#### Aim of the task
Your transcription must include every record word for word and no pictures.

· · ·

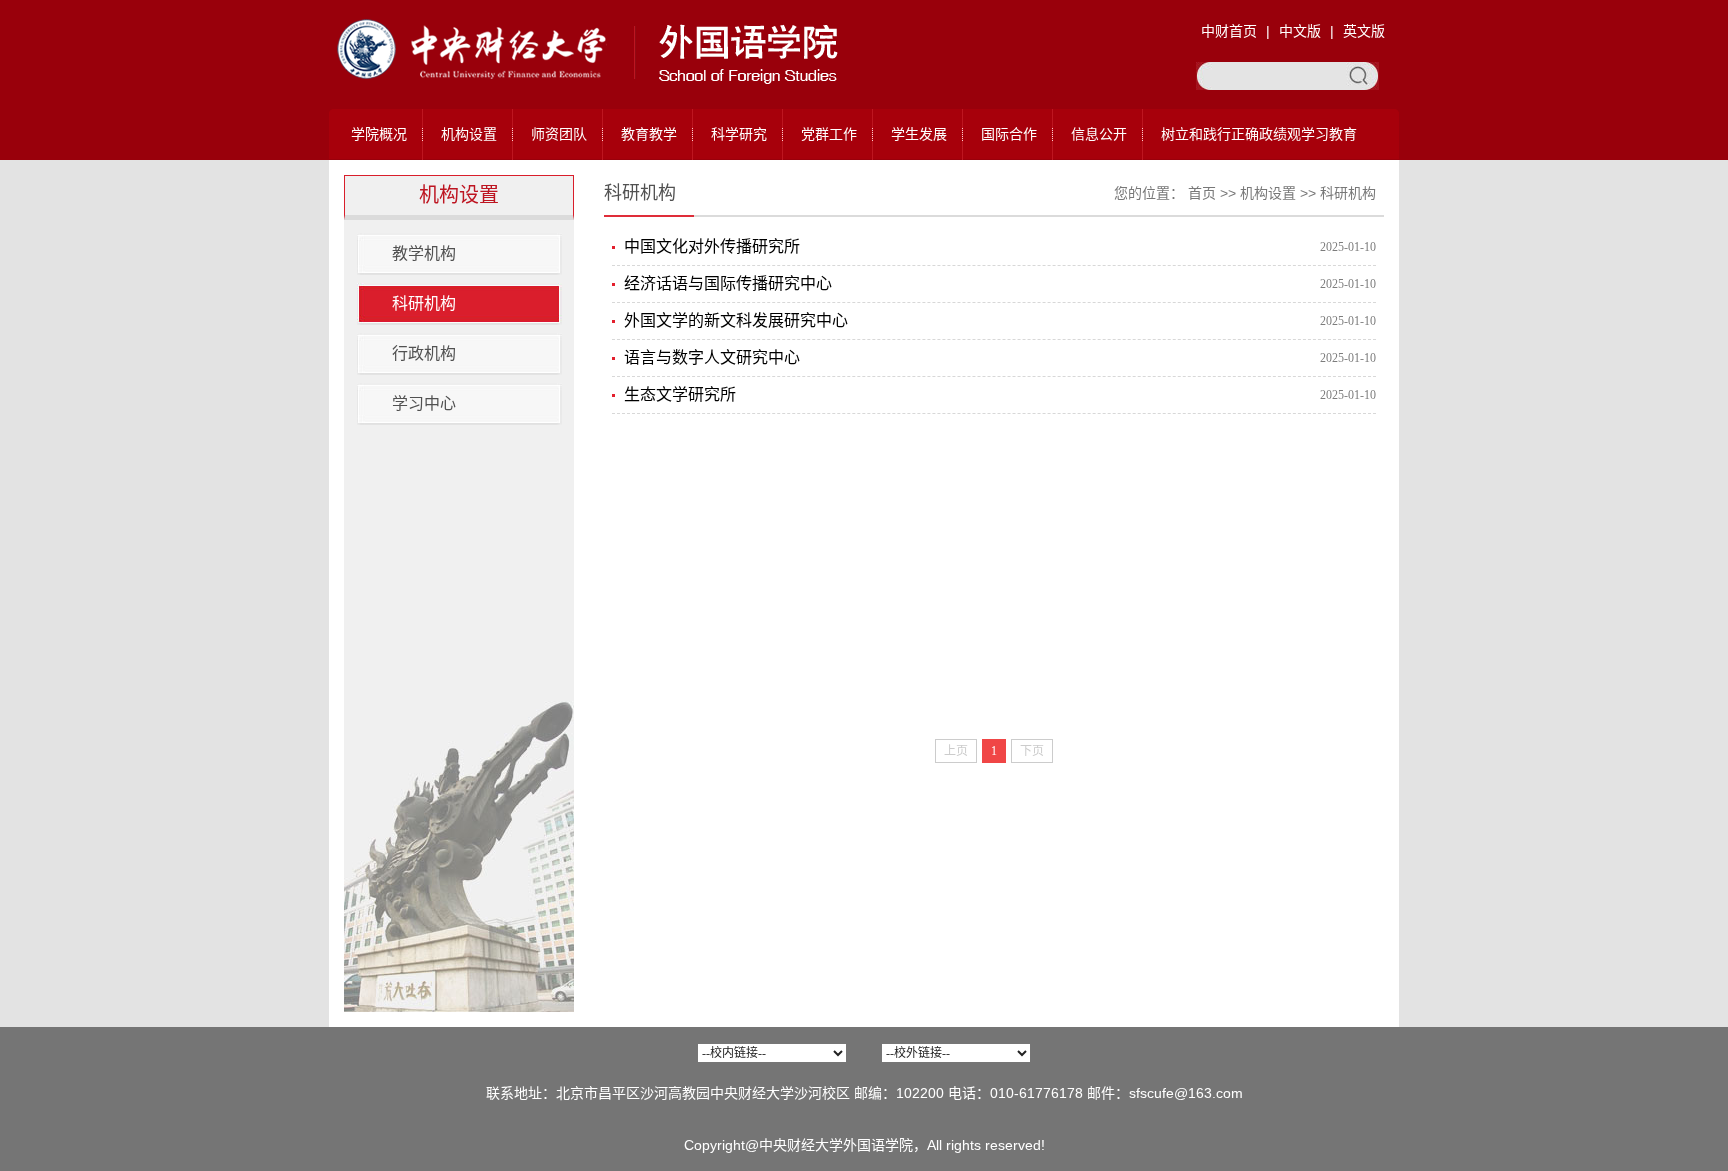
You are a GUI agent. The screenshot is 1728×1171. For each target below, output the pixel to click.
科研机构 (424, 303)
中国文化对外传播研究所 (712, 246)
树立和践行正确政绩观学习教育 (1259, 134)
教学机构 (424, 253)
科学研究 (739, 134)
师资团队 (559, 134)
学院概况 (379, 134)
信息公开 (1099, 134)
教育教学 (649, 134)
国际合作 (1009, 134)
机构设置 (469, 134)
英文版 (1364, 31)
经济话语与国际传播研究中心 (728, 283)
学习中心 (424, 403)
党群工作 (829, 134)
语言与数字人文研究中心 (712, 357)
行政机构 (424, 353)
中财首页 (1229, 31)
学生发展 (919, 134)
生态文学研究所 (680, 394)
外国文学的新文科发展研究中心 (736, 320)
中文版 (1300, 31)
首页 (1202, 193)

· · ·

#### Solution to this task
You are a GUI agent. The screenshot is 1728×1171. For each target below, output the pixel to click.
科研机构 (424, 303)
中国文化对外传播研究所 (712, 246)
树立和践行正确政绩观学习教育 (1259, 134)
教学机构 (424, 253)
科学研究 (739, 134)
师资团队 (559, 134)
学院概况 (379, 134)
信息公开 (1099, 134)
教育教学 (649, 134)
国际合作 (1009, 134)
机构设置 (469, 134)
英文版 (1364, 31)
经济话语与国际传播研究中心 (728, 283)
学习中心 (424, 403)
党群工作 (829, 134)
语言与数字人文研究中心 (712, 357)
行政机构 (424, 353)
中财首页 (1229, 31)
学生发展 (919, 134)
生态文学研究所 (680, 394)
外国文学的新文科发展研究中心 (736, 320)
中文版 (1300, 31)
首页 (1202, 193)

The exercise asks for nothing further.